Lymphocytic esophagitis (LyE) is a novel clinicopathological condition, first described in 2006 by Rubio et al. in Sweden,1 in a series of 20 patients as a histological subset of chronic esophagitis characterized by >20 intraepithelial lymphocytes (IELs) per high-power field (HPF) with no more than rare granulocytes. Since then, a number of case reports from all over the world have confirmed the identity of this new condition.2
We report two recent patients from our center meeting clinical and histopathologic criteria compatible with LyE.
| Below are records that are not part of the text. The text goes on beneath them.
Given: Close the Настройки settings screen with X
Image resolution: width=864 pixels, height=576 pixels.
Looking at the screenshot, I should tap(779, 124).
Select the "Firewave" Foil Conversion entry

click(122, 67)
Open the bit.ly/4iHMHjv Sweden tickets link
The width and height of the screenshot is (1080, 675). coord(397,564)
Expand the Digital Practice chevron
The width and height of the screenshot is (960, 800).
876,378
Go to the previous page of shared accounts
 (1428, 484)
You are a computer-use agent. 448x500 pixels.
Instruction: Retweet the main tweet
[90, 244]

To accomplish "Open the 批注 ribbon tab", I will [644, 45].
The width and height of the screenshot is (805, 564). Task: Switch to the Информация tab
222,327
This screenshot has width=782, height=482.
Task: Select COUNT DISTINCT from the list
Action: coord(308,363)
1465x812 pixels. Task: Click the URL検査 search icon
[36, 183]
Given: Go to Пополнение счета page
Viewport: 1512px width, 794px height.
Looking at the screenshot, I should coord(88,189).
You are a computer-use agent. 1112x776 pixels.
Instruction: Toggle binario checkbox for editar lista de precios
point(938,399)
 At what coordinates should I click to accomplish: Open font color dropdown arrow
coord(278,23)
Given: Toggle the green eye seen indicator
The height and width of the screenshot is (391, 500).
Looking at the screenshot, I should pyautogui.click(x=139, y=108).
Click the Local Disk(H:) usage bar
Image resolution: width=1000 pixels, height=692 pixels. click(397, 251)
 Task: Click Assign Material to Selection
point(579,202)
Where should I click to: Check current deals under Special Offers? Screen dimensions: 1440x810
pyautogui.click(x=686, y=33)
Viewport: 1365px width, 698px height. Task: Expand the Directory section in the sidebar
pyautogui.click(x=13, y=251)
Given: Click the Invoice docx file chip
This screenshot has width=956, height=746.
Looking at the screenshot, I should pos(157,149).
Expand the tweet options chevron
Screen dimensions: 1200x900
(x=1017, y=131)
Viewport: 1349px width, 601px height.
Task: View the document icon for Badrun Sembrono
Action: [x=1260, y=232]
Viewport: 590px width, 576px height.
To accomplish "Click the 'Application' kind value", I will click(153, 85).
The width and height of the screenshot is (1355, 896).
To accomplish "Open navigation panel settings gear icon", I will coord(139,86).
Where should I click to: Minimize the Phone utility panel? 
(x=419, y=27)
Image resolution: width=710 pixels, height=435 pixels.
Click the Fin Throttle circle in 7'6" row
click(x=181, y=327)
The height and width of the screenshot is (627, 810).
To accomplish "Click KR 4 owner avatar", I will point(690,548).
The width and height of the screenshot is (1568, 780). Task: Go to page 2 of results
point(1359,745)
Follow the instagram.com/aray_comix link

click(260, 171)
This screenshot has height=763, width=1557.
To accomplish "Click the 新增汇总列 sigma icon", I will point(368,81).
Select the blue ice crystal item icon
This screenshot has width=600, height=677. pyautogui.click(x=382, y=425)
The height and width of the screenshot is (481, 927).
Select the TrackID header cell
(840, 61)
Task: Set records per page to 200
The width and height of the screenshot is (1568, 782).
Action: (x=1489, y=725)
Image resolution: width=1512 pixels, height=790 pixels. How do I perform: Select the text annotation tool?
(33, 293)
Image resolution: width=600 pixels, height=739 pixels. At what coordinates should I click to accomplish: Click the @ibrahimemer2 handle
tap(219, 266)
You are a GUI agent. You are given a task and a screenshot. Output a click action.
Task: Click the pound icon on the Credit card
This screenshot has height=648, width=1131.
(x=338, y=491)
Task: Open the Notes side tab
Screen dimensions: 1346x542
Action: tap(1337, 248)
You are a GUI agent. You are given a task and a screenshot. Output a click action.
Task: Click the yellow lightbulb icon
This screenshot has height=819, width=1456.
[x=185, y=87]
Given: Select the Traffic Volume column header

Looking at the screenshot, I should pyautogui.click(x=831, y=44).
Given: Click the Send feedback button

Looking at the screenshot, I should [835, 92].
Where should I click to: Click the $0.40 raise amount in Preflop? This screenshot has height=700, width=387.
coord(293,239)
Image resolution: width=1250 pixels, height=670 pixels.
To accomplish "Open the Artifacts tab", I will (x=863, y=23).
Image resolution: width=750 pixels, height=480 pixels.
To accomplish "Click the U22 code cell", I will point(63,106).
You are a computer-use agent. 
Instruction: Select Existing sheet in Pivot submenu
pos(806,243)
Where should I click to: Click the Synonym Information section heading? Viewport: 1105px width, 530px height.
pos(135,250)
Case #1: A 52 yr-old male with smoking habit and a history of kidney stones presented with heartburn and non-progressive dysphagia over the past year. Upper endoscopy revealed no caliber or mucosal abnormalities and esophageal biopsies were taken to rule out eosinophilic esophagitis (EoE). Histopathologic analysis exhibited increased IELs increased (≥25/HPF) with marked basal–parabasal cell hyperplasia and intercellular edema (spongiosis). No eosinophils or neutrophils were detected (Fig. 1).
Left panel. Esophageal biopsy revealing heavy lymphocytic infiltration with papillar and peripapillar localization (white arrows) and intercellular edema (spongiosis), in the absence of either neutrophils or eosinophils. Right panel. A more detailed picture of lymphocytic infiltration, showing >25 CD4+ intraepithelial lymphocytes per 100 epithelial cells.
Case #2: A 63-year-old male with a history of hypertension, type 2 diabetes mellitus, ischemic cardiopathy and dyslipemia presented with recurrent esophageal food impaction requiring three emergency endoscopies. The patient denied previous heartburn and/or regurgitation. Esophageal endoscopic appearance was normal and esophageal biopsies revealed no eosinophilic but dense intraepithelial lymphocytosis (≥40/HPF) with papillar and peripapillar localization, and intercellular edema.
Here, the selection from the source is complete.